Data entries
__________
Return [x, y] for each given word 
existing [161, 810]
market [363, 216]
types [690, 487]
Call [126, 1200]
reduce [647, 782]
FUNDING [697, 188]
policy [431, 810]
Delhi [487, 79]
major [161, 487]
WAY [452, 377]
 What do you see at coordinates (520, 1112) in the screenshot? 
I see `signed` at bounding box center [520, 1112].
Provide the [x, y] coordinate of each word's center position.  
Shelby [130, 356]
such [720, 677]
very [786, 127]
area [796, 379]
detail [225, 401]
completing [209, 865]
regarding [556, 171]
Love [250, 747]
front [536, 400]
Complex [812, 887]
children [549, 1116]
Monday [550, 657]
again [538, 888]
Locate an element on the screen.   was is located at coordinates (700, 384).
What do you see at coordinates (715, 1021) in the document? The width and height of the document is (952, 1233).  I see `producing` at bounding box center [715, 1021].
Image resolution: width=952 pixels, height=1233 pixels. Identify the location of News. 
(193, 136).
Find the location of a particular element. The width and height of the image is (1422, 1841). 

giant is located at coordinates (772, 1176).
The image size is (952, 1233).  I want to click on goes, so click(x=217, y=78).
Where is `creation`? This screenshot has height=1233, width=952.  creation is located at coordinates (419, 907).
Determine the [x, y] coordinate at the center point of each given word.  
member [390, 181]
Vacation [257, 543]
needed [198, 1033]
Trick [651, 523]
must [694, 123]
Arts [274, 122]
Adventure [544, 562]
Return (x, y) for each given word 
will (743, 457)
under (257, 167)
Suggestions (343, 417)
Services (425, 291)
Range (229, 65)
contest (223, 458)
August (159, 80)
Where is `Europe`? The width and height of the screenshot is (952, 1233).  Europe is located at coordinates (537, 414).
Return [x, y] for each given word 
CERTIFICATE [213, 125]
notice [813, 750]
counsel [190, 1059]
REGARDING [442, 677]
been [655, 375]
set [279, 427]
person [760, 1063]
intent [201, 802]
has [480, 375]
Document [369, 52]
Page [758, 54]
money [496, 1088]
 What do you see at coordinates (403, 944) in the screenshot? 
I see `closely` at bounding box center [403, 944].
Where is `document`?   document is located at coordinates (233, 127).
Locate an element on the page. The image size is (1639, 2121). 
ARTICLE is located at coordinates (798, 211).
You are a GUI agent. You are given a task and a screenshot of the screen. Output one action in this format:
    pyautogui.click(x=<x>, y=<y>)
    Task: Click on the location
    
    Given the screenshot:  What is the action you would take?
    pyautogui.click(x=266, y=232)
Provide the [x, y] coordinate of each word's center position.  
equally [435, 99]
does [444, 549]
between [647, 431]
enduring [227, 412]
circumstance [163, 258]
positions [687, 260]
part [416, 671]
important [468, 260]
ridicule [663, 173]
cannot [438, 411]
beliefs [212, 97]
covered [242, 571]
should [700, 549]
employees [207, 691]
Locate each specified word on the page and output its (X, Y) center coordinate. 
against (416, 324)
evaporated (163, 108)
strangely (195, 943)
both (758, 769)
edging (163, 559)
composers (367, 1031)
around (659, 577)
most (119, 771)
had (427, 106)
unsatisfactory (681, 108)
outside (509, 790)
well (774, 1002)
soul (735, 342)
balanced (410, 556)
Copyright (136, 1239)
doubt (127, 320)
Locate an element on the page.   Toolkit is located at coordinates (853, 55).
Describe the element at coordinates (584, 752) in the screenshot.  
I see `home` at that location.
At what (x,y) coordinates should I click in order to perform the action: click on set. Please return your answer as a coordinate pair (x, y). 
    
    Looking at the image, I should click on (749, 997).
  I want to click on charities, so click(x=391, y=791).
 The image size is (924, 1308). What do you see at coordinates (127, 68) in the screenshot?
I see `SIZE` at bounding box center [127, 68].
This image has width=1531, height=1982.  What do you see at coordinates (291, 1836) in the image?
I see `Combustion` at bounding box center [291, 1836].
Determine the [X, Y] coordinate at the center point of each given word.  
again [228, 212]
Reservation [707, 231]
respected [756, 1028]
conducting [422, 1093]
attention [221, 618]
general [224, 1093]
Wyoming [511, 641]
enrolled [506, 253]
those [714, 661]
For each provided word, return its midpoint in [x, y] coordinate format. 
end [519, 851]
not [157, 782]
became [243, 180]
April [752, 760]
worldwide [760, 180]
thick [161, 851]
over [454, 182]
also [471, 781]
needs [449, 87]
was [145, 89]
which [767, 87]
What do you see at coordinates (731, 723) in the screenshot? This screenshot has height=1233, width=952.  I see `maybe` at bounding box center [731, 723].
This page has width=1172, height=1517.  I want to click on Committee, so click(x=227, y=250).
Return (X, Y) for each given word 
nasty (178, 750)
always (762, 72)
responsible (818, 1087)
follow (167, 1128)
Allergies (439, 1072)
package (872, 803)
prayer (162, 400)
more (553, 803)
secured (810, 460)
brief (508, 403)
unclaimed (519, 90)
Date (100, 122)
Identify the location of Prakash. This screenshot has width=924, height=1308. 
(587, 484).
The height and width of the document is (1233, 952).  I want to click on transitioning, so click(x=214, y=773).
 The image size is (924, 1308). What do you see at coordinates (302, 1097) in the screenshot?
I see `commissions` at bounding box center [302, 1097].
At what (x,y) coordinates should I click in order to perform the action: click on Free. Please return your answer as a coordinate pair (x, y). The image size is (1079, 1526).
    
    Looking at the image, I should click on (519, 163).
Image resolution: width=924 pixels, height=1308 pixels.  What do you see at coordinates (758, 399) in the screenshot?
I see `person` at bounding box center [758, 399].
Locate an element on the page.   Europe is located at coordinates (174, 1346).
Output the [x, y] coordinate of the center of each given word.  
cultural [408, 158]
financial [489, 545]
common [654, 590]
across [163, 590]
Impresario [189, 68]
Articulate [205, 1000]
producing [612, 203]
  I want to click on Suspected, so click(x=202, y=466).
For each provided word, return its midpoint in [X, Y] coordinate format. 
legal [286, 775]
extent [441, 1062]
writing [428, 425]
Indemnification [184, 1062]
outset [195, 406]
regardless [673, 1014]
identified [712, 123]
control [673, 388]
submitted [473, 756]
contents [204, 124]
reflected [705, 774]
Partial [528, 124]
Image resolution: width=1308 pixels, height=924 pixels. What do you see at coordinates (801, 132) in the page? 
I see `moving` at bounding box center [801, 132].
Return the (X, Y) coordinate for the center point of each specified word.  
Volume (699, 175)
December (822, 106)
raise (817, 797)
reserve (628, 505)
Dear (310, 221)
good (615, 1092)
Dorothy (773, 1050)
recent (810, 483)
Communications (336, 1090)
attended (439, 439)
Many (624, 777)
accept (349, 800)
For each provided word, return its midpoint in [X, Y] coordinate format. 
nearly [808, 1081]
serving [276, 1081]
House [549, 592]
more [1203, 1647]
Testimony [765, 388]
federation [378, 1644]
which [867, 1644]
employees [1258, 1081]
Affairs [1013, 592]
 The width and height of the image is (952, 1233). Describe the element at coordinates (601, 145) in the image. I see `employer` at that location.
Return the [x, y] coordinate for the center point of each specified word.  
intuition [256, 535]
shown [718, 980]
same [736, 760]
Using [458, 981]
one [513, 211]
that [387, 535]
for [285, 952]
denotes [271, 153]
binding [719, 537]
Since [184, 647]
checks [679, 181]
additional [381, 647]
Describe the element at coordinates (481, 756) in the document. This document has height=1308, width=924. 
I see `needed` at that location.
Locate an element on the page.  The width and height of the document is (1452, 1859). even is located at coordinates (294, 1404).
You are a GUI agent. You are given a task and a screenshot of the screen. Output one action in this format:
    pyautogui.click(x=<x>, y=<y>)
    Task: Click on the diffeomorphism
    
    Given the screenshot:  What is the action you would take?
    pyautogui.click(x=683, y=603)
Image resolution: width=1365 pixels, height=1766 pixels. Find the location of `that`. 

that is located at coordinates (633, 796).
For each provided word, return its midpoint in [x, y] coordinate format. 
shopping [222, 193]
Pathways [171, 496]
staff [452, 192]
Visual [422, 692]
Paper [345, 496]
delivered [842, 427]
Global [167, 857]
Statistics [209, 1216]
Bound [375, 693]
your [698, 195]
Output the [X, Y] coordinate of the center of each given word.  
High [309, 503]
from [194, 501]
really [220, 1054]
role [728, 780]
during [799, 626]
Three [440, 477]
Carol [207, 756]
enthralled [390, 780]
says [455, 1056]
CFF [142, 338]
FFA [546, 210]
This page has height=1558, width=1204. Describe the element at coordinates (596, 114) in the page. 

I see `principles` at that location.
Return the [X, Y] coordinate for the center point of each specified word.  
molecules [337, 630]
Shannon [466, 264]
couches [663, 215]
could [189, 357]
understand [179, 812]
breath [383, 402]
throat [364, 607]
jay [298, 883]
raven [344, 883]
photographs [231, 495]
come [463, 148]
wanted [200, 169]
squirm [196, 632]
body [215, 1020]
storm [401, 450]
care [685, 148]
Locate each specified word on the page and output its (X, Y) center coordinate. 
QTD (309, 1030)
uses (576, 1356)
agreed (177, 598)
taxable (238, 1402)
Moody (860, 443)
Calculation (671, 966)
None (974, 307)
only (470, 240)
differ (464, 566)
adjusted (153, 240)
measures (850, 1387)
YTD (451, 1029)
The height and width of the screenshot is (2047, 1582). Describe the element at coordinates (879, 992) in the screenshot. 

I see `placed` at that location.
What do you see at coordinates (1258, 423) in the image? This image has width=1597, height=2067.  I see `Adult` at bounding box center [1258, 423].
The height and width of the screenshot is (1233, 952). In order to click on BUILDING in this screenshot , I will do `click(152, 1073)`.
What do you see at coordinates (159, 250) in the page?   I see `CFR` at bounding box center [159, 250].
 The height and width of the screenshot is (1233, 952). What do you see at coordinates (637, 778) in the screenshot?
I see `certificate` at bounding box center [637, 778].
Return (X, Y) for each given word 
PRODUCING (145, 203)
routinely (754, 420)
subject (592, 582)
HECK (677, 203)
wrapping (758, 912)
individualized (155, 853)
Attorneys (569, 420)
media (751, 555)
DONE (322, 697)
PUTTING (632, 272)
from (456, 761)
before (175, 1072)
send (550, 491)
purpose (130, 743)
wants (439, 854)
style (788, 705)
__________
What this task involves: Copy the rows verbatim from the first one through the line containing "under (257, 167)".

Exercise result:
Return [x, y] for each given word 
existing [161, 810]
market [363, 216]
types [690, 487]
Call [126, 1200]
reduce [647, 782]
FUNDING [697, 188]
policy [431, 810]
Delhi [487, 79]
major [161, 487]
WAY [452, 377]
 What do you see at coordinates (520, 1112) in the screenshot? 
I see `signed` at bounding box center [520, 1112].
Provide the [x, y] coordinate of each word's center position.  
Shelby [130, 356]
such [720, 677]
very [786, 127]
area [796, 379]
detail [225, 401]
completing [209, 865]
regarding [556, 171]
Love [250, 747]
front [536, 400]
Complex [812, 887]
children [549, 1116]
Monday [550, 657]
again [538, 888]
Locate an element on the screen.   was is located at coordinates (700, 384).
What do you see at coordinates (715, 1021) in the document? The width and height of the document is (952, 1233).  I see `producing` at bounding box center [715, 1021].
Image resolution: width=952 pixels, height=1233 pixels. Identify the location of News. 
(193, 136).
Find the location of a particular element. The width and height of the image is (1422, 1841). 

giant is located at coordinates (772, 1176).
The image size is (952, 1233).  I want to click on goes, so click(x=217, y=78).
Where is `creation`? This screenshot has height=1233, width=952.  creation is located at coordinates (419, 907).
Determine the [x, y] coordinate at the center point of each given word.  
member [390, 181]
Vacation [257, 543]
needed [198, 1033]
Trick [651, 523]
must [694, 123]
Arts [274, 122]
Adventure [544, 562]
Return (x, y) for each given word 
will (743, 457)
under (257, 167)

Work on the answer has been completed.